The third set is the EURLEX Summarization Corpus, derived from European legislative documents accompanied by official summaries written by legal experts (Aumiller et al., 2022). This corpus includes full texts in various official languages of the European Union, although for this study, only the English version was used. Each document-summary pair constitutes an instance for training and evaluating text generation models. Unlike other collections of generic summaries, this corpus maintains explicit semantic alignment with the structural elements of the source document, such as titles, regulatory sections, and annexes, which enables the evaluation of both the coherence and thematic coverage of the generated summary.
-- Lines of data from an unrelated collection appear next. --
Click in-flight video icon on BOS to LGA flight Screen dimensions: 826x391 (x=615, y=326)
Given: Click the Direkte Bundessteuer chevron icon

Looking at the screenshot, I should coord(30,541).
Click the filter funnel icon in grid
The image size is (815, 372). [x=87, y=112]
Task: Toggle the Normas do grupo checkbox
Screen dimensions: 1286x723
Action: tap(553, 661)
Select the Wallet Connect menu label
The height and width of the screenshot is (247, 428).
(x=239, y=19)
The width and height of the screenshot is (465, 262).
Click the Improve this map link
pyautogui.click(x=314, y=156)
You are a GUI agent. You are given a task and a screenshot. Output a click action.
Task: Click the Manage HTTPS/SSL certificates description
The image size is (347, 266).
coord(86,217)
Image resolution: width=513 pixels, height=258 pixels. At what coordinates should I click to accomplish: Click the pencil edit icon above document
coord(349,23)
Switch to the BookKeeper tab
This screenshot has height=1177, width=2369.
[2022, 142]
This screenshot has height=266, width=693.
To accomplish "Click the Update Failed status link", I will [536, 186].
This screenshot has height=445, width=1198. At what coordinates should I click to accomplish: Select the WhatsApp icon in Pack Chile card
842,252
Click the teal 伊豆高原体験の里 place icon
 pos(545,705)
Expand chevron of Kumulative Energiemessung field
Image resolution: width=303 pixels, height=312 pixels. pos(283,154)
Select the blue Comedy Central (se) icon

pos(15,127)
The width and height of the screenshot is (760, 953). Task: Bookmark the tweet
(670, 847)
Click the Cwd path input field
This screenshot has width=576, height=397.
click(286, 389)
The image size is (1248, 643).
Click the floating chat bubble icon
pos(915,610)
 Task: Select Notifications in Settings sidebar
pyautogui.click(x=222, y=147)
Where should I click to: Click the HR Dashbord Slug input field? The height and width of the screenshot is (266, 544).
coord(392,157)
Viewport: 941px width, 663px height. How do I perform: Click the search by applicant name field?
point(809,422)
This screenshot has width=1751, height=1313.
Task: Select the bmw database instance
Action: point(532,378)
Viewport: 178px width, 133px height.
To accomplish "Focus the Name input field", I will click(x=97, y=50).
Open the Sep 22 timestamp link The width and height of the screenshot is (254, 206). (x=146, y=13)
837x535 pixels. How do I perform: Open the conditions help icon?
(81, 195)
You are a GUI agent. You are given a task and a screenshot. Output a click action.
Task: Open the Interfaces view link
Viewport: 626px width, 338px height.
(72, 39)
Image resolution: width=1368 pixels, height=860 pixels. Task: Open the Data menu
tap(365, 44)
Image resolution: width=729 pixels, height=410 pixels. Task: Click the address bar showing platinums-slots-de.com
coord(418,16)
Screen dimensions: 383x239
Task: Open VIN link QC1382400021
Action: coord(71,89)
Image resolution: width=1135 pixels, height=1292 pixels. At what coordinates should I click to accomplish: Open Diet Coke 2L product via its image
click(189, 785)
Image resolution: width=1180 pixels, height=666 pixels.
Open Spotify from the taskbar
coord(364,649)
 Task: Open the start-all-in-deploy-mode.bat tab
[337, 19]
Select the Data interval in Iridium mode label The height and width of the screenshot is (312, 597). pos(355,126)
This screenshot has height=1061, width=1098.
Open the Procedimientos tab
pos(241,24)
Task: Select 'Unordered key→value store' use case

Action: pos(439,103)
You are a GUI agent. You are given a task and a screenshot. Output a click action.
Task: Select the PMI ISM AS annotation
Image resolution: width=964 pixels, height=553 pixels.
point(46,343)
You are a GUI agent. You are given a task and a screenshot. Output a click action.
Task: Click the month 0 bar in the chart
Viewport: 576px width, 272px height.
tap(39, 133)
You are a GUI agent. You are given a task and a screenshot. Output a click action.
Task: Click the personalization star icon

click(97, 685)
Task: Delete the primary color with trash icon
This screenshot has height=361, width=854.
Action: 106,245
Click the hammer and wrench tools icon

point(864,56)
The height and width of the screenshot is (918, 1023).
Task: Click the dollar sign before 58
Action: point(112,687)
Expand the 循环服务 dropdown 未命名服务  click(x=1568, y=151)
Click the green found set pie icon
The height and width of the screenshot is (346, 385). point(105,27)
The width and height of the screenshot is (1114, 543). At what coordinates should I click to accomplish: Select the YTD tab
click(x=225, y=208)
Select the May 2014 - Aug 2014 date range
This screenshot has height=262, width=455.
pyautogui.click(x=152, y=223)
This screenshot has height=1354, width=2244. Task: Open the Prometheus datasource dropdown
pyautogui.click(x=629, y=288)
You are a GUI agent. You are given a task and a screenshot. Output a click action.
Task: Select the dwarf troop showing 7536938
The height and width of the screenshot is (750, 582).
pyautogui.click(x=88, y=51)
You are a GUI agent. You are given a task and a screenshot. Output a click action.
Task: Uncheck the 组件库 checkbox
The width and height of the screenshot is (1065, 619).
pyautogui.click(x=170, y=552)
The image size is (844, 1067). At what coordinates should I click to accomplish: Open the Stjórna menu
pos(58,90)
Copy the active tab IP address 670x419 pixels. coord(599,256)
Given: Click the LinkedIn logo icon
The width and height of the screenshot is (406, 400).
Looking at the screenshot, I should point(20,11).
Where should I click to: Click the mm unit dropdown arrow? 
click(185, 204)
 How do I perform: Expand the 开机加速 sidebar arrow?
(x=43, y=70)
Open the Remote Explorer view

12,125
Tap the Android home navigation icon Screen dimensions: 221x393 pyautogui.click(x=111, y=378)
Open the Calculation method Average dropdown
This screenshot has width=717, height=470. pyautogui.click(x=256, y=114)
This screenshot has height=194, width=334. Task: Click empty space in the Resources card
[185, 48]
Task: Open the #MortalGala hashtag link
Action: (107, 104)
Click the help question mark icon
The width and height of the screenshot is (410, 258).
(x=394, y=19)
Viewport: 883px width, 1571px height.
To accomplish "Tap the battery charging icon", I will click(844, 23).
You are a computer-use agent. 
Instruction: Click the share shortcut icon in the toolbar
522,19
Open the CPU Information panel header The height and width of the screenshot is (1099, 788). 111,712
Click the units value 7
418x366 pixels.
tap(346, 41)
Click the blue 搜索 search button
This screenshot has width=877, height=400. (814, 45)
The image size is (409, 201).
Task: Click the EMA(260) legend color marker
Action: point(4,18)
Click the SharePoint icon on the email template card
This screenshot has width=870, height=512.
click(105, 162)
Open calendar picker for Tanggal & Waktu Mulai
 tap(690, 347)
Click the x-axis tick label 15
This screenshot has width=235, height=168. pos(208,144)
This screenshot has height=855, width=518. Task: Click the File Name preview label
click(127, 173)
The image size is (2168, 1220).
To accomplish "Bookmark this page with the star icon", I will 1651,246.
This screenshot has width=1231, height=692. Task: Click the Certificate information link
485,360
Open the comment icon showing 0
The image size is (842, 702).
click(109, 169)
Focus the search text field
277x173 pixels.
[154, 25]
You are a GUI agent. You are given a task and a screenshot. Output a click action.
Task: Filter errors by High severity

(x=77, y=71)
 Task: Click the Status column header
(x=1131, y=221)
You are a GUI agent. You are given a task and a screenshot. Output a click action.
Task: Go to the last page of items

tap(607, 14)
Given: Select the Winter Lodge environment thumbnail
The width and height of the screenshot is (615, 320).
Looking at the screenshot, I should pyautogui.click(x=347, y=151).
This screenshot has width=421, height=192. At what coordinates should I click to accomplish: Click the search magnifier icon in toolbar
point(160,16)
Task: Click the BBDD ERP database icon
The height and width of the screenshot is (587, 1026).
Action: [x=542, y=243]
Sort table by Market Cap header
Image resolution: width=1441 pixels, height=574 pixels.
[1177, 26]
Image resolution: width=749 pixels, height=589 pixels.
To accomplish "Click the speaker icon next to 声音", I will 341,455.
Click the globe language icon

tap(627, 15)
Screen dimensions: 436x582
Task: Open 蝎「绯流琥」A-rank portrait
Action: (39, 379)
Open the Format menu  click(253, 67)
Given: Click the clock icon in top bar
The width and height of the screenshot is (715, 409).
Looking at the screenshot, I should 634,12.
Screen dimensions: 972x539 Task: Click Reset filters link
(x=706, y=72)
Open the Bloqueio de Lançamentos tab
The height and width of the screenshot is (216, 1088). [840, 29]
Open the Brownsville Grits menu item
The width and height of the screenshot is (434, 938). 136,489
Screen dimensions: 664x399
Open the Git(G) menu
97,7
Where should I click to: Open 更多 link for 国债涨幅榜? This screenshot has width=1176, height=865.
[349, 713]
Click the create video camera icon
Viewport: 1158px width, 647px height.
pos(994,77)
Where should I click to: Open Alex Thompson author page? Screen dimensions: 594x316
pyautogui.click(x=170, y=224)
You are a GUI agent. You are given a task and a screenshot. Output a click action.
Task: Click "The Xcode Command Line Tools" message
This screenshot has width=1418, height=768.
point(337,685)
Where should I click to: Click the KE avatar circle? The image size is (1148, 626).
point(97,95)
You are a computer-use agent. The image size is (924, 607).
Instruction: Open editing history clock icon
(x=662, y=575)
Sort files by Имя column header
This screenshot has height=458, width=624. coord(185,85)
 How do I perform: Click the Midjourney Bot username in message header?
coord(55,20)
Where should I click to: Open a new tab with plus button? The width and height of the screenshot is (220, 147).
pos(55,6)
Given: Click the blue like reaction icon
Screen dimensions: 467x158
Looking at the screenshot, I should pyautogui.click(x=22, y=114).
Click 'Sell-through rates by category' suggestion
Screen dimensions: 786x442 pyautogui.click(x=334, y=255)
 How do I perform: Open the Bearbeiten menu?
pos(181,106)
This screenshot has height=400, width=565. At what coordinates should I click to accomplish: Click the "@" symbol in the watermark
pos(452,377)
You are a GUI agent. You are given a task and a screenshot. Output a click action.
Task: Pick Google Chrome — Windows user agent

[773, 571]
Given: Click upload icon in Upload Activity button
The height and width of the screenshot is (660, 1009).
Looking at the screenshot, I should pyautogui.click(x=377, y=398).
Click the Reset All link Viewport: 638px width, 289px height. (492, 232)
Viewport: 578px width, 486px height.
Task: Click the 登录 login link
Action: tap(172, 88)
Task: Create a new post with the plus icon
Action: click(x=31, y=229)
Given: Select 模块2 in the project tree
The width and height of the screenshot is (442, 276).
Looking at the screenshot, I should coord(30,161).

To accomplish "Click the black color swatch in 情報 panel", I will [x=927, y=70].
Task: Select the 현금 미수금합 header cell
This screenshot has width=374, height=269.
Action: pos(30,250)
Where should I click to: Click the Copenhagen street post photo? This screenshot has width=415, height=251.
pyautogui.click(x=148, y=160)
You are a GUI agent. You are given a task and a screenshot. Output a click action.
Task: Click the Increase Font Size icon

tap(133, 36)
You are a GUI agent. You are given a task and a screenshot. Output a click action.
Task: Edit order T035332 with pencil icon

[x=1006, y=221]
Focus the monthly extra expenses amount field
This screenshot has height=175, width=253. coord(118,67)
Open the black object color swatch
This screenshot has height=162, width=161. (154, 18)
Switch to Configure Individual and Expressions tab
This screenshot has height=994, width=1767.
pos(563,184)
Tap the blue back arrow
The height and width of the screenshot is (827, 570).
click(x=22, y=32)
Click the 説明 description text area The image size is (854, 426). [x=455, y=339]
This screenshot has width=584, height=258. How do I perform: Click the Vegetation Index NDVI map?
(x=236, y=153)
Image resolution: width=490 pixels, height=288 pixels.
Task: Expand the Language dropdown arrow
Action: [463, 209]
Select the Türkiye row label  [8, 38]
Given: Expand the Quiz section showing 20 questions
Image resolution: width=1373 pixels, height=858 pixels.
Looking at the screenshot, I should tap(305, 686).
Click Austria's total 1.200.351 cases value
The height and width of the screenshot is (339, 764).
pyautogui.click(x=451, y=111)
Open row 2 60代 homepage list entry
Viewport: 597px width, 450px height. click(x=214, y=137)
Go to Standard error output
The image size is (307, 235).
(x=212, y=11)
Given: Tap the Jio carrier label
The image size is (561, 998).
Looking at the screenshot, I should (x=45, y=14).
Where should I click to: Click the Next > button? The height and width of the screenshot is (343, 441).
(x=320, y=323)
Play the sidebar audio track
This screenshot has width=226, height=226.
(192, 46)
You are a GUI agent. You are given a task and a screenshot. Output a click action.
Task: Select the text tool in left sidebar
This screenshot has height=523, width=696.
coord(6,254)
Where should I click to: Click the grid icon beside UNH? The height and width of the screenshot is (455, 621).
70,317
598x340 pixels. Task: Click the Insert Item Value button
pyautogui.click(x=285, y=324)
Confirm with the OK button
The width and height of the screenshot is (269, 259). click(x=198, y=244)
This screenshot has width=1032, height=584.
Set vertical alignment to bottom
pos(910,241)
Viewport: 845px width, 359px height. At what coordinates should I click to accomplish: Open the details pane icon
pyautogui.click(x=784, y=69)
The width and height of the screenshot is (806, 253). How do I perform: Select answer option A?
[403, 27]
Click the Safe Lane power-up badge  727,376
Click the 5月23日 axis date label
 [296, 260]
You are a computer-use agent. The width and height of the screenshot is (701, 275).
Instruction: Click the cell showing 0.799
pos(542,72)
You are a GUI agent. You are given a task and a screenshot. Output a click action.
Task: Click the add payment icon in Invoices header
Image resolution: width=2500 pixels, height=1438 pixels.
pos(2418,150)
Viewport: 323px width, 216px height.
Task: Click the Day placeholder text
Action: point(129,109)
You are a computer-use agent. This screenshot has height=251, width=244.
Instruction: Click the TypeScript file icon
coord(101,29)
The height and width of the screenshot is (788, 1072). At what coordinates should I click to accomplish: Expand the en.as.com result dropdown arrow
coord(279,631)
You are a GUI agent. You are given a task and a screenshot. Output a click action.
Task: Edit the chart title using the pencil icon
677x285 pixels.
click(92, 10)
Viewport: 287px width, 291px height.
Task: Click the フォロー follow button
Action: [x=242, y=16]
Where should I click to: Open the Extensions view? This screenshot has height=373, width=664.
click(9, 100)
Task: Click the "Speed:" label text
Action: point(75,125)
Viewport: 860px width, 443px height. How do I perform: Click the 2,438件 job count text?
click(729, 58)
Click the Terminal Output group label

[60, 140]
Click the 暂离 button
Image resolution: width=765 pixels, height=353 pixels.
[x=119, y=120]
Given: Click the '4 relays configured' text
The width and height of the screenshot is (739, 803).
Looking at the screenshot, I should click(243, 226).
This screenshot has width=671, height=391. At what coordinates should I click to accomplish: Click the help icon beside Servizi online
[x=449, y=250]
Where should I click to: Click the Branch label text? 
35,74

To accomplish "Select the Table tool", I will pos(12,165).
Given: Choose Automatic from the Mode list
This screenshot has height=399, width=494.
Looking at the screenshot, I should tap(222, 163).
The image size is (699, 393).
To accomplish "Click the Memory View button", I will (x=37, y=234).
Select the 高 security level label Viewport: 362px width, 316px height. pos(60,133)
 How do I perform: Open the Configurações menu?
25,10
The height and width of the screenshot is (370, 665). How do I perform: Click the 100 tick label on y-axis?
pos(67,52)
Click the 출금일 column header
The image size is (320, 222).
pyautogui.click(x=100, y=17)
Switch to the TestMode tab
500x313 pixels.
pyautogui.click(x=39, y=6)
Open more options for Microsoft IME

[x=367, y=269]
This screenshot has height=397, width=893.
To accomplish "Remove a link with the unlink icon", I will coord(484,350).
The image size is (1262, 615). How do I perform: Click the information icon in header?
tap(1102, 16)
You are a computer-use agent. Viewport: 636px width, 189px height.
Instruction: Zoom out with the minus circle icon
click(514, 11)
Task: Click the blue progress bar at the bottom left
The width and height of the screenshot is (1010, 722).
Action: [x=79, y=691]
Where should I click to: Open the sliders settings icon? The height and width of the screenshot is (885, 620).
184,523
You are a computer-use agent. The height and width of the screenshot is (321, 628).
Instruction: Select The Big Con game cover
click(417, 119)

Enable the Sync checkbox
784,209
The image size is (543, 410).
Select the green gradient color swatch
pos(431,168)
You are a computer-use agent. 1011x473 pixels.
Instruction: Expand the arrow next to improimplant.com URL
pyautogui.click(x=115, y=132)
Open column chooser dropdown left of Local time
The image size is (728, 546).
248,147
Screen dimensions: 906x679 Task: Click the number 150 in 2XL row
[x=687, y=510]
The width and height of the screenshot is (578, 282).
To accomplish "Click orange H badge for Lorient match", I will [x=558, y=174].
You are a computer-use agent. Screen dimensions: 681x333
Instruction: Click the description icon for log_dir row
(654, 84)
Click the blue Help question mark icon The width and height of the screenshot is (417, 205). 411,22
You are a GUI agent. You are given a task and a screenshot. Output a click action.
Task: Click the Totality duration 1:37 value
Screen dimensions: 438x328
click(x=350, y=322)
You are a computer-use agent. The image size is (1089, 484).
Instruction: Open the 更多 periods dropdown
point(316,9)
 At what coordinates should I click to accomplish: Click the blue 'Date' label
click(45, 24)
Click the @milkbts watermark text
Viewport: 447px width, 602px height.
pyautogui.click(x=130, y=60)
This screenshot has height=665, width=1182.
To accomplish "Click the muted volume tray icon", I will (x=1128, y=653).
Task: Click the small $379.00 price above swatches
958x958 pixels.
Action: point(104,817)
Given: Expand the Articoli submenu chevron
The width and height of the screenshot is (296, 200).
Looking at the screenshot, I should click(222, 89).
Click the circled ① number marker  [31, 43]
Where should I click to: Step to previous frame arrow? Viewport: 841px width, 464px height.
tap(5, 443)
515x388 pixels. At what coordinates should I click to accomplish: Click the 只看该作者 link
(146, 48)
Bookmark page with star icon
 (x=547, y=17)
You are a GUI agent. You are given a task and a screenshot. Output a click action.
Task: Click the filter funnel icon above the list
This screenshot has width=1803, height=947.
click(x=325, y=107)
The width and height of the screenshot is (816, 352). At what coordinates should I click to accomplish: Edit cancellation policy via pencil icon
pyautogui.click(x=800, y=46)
Before being incorporated into the models, each dataset undergoes a structured normalization and preparation process. Initial text processing involves three fundamental operations: legal tokenization, structural cleaning, and thematic filtering (Schmidt and González, 2020). Since legal documents contain abundant formal markers, cross-references, and normative enumerations, a semantic tokenizer based on the WordPiece scheme, adapted to legal vocabularies, has been implemented (Song et al., 2021). Formally, for a document $d \in D$ , a tokenization function $T : D \to ℝ^{n \times k}$ is applied, where each d is represented as a sequence of n tokens embedded in a k-dimensional vector space, as defined in Equation (1)

\begin{array}{l} T (d) = [t_{1}, t_{2}, \dots, t_{n}], t_{i} \in ℝ^{k} \end{array}

(1)

Subsequently, a normalization stage based on legal rules is applied, in which elements that cannot be interpreted by the models, such as redundant headings, institutional seals, and editorial notes, are eliminated without compromising the normative integrity of the document. Finally, thematic filtering consists of selecting only those instances that present at least one valid and verifiable annotation according to the established categories, represented as labels y∈{0, 1}^m, where m is the total number of legal classes or clauses considered.

Preprocessing ensures that the models operate on homogeneous, coherent inputs aligned with formal legal structures. Furthermore, the balanced proportions of classes were verified to avoid bias in the training phase, and a subset of the data was reserved for cross-evaluation in each of the tasks considered.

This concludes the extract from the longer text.